Zhigang Shi, Juyin Xue, Tao Wei, Wei Wang, Jianxin Zhang, Changjiao Ji
Abstract
Open AccessBACKGROUND: Osteoarthritis (OA) represents a prevalent chronic joint degeneration disorder regulated by multiple factors. Polyamine metabolism (PM) contributes substantially to OA development. However, the underlying mechanism remains unclear. The current study aimed to identify PM-related OA biomarkers and to discover potential therapeutic small-molecule compounds (SMCs). The goal was to lay the groundwork for future diagnostic and therapeutic approaches for OA. METHODS: The current study screened differentially expressed PM-related genes (DEPMGs) by integrating data from the Gene Expression Omnibus and GeneCards databases. Next, functional annotations were performed for Gene Ontology (GO) and Kyoto Encyclopedia of Genes and Genomes (KEGG). Weighted gene co-expression network analysis (WGCNA) was used to pinpoint crucial modular genes. Then, four machine learning algorithms were employed to determine the hub genes. Their diagnostic efficacy was evaluated via nomogram models and receiver operating characteristic curves. We screened SMCs with potential for treating OA through molecular docking and molecular dynamics simulations.
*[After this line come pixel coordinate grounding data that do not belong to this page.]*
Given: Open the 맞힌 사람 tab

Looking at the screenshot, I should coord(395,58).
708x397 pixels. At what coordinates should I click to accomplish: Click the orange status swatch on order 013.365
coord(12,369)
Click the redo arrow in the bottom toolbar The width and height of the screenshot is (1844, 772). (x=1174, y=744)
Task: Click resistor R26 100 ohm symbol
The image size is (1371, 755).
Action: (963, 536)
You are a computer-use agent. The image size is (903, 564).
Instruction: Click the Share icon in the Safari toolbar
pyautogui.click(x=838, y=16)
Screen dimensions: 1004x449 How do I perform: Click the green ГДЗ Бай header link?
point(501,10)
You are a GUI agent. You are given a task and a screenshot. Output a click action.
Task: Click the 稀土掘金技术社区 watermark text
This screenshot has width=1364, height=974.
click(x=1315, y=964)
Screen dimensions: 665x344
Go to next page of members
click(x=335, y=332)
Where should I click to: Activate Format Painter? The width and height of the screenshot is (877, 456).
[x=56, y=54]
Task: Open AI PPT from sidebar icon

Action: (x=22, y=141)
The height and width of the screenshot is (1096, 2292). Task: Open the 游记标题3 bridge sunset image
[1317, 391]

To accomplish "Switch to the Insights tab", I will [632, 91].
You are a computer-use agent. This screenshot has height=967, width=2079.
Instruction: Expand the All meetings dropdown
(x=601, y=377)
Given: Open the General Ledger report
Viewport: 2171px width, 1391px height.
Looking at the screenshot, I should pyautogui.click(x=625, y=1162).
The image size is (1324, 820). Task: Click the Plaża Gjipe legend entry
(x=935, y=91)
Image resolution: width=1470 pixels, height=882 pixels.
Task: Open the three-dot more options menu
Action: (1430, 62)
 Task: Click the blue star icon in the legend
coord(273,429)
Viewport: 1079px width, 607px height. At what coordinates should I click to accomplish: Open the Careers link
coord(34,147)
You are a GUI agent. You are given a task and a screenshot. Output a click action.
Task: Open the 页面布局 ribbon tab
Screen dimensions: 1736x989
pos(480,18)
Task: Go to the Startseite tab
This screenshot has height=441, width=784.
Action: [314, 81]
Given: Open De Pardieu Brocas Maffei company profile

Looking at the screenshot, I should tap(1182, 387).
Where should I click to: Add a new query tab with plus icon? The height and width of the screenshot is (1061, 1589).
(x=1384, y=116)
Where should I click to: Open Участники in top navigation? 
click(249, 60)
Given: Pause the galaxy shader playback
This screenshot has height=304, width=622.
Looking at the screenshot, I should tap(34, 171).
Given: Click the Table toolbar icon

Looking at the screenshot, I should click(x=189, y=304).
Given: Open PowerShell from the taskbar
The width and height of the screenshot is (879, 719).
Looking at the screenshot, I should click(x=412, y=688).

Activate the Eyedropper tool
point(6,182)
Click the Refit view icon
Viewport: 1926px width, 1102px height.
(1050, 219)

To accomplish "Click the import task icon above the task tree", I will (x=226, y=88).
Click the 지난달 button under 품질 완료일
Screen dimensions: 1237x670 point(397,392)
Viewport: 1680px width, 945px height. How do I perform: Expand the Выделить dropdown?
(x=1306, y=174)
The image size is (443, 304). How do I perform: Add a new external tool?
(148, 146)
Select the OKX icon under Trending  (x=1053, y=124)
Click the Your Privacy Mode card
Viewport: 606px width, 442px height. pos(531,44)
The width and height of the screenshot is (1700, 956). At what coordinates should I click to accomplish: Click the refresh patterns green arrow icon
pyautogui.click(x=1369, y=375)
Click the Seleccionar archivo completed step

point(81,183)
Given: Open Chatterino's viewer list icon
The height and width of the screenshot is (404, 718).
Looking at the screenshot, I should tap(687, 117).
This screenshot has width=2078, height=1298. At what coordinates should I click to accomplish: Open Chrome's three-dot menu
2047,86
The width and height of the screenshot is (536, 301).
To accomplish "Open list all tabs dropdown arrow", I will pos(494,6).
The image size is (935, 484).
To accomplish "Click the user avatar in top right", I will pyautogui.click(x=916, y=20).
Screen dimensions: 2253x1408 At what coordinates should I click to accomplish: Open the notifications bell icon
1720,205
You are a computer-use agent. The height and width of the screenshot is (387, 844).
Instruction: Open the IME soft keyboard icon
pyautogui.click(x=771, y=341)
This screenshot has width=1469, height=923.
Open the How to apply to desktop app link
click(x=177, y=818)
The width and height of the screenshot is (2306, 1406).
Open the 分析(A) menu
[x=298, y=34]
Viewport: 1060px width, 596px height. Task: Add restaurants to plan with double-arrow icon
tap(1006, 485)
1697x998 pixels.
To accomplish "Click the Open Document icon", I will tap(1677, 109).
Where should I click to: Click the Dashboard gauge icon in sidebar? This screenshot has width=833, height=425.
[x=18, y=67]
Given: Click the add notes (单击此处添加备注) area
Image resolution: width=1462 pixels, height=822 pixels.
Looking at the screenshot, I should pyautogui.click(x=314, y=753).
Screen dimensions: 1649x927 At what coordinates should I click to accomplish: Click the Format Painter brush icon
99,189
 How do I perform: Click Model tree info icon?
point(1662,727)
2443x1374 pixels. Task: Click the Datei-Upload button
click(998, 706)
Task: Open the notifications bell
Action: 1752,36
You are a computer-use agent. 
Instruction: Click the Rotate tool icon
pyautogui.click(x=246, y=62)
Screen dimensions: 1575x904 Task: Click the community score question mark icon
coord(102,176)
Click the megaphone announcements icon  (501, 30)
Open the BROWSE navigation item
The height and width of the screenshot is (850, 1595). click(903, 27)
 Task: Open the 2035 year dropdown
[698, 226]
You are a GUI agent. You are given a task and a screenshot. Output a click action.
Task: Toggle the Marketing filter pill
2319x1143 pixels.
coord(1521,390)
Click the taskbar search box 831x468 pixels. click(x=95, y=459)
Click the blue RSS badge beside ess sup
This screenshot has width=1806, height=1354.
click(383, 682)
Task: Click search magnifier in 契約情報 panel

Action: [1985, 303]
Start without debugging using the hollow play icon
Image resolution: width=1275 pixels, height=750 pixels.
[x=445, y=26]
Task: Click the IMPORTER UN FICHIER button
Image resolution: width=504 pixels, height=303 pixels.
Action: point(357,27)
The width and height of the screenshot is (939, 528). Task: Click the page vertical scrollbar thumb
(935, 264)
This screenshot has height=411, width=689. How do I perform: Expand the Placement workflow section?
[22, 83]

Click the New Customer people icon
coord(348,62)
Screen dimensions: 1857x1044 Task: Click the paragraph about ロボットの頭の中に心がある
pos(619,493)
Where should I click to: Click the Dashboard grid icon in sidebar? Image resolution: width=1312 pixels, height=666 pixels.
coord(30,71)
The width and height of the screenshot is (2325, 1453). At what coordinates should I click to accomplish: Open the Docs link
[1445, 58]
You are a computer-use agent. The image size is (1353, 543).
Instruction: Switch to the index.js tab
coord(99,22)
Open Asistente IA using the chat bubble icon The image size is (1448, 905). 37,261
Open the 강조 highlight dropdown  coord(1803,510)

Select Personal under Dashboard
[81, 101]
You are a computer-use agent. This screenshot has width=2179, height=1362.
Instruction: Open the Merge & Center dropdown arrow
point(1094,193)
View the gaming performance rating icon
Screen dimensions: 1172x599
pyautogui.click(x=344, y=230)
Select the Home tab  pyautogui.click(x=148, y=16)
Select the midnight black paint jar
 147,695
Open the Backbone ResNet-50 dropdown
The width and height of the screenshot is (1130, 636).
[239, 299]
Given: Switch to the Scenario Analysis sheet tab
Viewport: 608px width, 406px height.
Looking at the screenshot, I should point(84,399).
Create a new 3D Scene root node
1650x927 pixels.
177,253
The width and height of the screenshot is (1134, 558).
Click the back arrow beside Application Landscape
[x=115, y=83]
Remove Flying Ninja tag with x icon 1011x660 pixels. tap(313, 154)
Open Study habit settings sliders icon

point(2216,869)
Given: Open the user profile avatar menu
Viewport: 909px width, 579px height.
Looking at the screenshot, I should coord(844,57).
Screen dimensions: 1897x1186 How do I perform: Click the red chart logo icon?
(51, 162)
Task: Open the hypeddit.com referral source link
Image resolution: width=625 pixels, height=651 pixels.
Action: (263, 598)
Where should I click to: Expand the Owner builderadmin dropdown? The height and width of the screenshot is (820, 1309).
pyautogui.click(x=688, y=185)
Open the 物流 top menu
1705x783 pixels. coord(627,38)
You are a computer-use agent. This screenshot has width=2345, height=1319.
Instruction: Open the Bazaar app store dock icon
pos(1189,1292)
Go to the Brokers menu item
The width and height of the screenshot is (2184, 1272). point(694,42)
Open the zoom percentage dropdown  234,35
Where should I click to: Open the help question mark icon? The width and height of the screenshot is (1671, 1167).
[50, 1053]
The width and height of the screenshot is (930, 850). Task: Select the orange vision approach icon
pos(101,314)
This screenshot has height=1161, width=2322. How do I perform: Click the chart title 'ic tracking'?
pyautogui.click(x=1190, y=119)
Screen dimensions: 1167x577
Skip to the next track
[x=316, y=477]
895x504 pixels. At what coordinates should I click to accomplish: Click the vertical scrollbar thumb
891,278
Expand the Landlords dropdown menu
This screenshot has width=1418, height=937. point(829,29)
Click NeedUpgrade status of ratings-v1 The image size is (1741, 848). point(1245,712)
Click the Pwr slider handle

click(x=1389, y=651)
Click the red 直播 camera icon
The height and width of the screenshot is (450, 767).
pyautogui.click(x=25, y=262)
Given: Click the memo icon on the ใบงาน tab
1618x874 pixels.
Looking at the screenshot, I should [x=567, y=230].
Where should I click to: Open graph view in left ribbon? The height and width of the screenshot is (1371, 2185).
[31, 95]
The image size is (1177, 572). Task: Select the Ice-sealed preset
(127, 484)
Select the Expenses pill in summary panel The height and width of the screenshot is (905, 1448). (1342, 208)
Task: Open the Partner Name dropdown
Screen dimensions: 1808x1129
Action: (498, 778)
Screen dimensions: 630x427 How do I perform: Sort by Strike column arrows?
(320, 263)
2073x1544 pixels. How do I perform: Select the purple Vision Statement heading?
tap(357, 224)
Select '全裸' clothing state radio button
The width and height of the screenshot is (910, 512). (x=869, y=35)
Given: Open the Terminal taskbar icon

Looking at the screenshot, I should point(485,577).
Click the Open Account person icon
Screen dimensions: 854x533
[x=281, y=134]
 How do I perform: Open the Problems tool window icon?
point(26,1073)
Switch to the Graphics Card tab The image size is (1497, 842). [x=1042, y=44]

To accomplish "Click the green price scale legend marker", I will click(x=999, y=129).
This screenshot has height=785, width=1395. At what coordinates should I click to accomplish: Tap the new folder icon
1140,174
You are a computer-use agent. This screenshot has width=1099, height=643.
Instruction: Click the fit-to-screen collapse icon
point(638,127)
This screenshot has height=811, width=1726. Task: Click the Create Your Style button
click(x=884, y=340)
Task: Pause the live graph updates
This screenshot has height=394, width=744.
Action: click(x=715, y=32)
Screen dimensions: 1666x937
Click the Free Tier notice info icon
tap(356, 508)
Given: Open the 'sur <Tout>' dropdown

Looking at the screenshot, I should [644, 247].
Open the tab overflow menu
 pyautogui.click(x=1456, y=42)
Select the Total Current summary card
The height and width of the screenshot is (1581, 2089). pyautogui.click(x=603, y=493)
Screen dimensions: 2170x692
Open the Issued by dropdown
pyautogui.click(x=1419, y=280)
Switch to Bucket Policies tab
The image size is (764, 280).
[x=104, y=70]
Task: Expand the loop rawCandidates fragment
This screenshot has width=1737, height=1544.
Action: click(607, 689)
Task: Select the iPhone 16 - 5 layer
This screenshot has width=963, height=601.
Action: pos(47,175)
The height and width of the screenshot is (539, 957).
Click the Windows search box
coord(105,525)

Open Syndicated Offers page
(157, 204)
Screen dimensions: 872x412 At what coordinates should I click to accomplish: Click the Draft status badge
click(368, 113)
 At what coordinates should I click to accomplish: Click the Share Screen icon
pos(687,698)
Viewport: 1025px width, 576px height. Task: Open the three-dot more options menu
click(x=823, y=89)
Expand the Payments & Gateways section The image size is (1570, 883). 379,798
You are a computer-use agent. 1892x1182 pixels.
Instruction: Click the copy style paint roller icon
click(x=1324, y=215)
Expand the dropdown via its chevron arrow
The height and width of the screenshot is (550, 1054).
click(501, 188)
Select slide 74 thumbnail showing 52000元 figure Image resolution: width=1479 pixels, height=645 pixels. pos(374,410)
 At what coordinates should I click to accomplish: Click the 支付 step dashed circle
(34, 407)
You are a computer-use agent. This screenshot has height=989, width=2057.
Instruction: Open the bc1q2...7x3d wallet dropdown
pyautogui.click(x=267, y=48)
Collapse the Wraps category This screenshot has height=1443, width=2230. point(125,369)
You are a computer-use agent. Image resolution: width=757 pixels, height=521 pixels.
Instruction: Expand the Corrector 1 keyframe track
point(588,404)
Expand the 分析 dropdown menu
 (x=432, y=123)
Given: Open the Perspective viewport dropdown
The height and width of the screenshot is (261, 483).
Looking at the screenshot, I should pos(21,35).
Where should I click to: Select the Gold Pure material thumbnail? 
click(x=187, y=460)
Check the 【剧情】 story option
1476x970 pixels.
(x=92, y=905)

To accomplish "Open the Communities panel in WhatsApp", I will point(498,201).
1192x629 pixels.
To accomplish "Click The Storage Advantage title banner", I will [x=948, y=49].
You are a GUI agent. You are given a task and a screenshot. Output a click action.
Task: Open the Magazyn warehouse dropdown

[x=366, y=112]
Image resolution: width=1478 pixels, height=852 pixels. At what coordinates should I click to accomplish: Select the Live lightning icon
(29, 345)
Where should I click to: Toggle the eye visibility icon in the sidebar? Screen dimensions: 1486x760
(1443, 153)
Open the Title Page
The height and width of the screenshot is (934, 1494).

Finally, to validate the expression of the aforementioned biomarkers, qRT-PCR and Western blot experiments were performed in a hydrogen peroxide (H2O2)-treated C-28/I2 human chondrocyte model. RESULTS: First, thirty DEPMGs were screened. GO and KEGG enrichment analyses revealed their involvement in biological processes, including the cellular response to lipopolysaccharide, chondrogenesis, and the IL-17 signaling pathway. Using WGCNA and machine learning, four hub genes were identified. Molecular docking and molecular dynamics simulations revealed that triptolide exhibited a strong binding affinity with the target protein and that the binding system demonstrated excellent stability. In vitro experiments revealed that the four hub genes were significantly upregulated in OA (p < 0.05), consistent with the bioinformatics predictions. CONCLUSIONS: This study initially identified four genes closely associated with polyamine metabolism-related genes: PLOD1, TSPO, SPP1, and COL6A1. These genes demonstrated potential value in the early diagnosis and precise intervention of OA. Triptolide was also found to have therapeutic potential for treating OA. These findings lay the groundwork for developing OA biomarkers and innovative therapeutic strategies.